The news flow on the MACRO front is quiet this week and so is the market.  The S&P 500 finished lower by 0.89% on very light volume.  The sovereign debt concerns are not going away as the issue continues to put pressure on the RISK trade.  The VIX closed up another 1.5% yesterday (22% Year-to-date) and is bullish on TRADE and TREND.  The Hedgeye Risk Management models have the following levels for VIX – buy Trade (23.98) and Sell Trade (27.66). 

Contagion fears are taking a toll on the Financials (XLF), which was the worst performing sector yesterday closing down 2.0%.  Yesterday our Financials analyst, Josh Steiner pointed out that Banking News reported that Deutsche Bank and Unicredit Group have denied requests from 3 to 4 Greek banks for loans on the repo market.    First it was the CDS market signaling trouble and now the repo market is breaking down.   

According to Bloomberg news, ECB Chairman Jean-Claude Trichet has decided to leave a symposium of policy makers in Sydney a day earlier than planned to attend a special EU summit on Thursday to discuss the growing debt problems among EU states. Trouble is brewing!

The Financials are also being hit with the Democrats talking regulatory reform with or without Republican cooperation.   The large-cap banks like WFC, BAC, C and JPM were among the notable underperformers.  In contrast, the bulk of the regional banks outperformed, while credit-card names were also under pressure. 

While the Materials (XLB) was the second worst performing sector yesterday, not all pockets of the RISK/RECOVERY trade underperformed.  Technology and Consumer Discretionary outperformed the S&P 500 yesterday.   

The Technology (XLK) sector outperformed the S&P 500 by 50bps yesterday.  The destruction in the SOX was halted for a day with the index down in line with the market.  Outside of the semis, there were a couple of bright spots in the communications equipment and PC related names.  Yesterday, we shorted AAPL.  We've spent the last week working on an Apple model and we think the Street's assumptions on margins in the upcoming two quarters are too hopeful. Hope is not an investment process.

Supplied information
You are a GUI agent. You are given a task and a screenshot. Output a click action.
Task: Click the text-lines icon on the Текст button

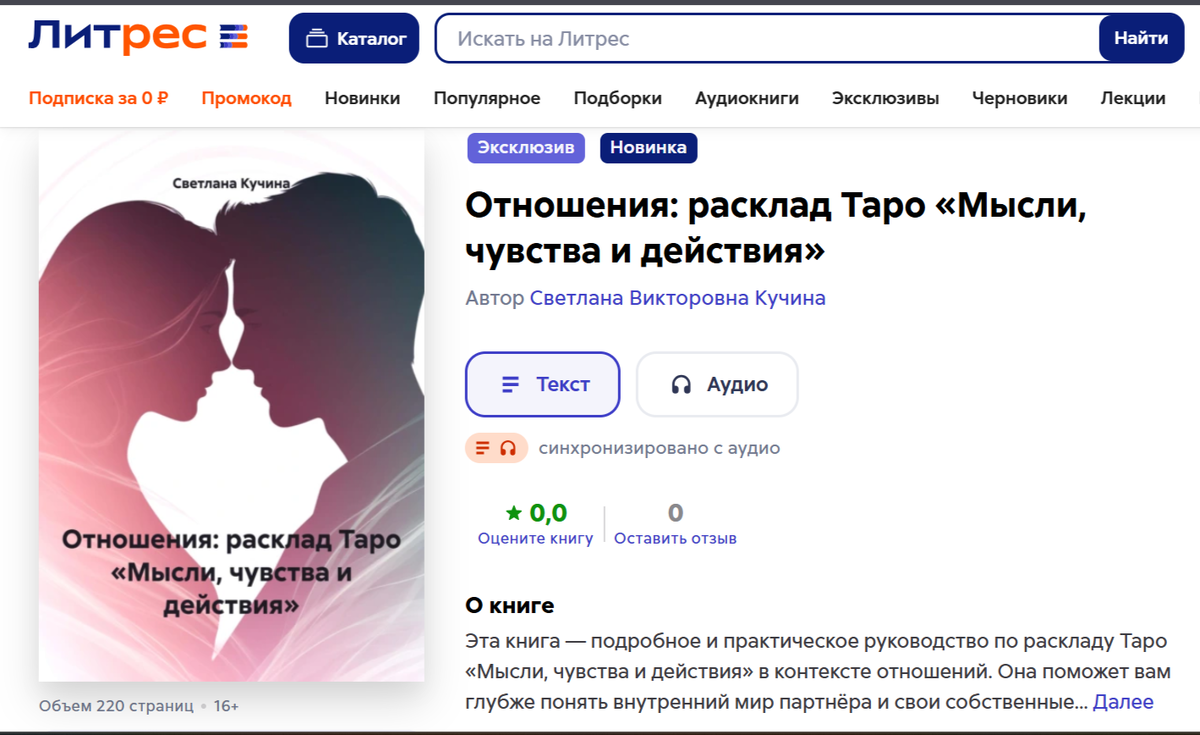pos(512,383)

Check your understanding
a. According to the market commentary, which sector performed worst yesterday?
b. Say whether each statement agrees with the market commentary, quoting the words that decide it: (i) The S&P 500 finished the day higher. (ii) Most regional banks outperformed. (iii) The Technology sector beat the S&P 500 by 50bps.
The lines after the market commentary come from a different source.

Your written answers
a. The Financials (XLF), which closed down 2.0%.

b.
(i) No: "The S&P 500 finished lower by 0.89% on very light volume."
(ii) Yes: "the bulk of the regional banks outperformed"
(iii) Yes: "The Technology (XLK) sector outperformed the S&P 500 by 50bps yesterday."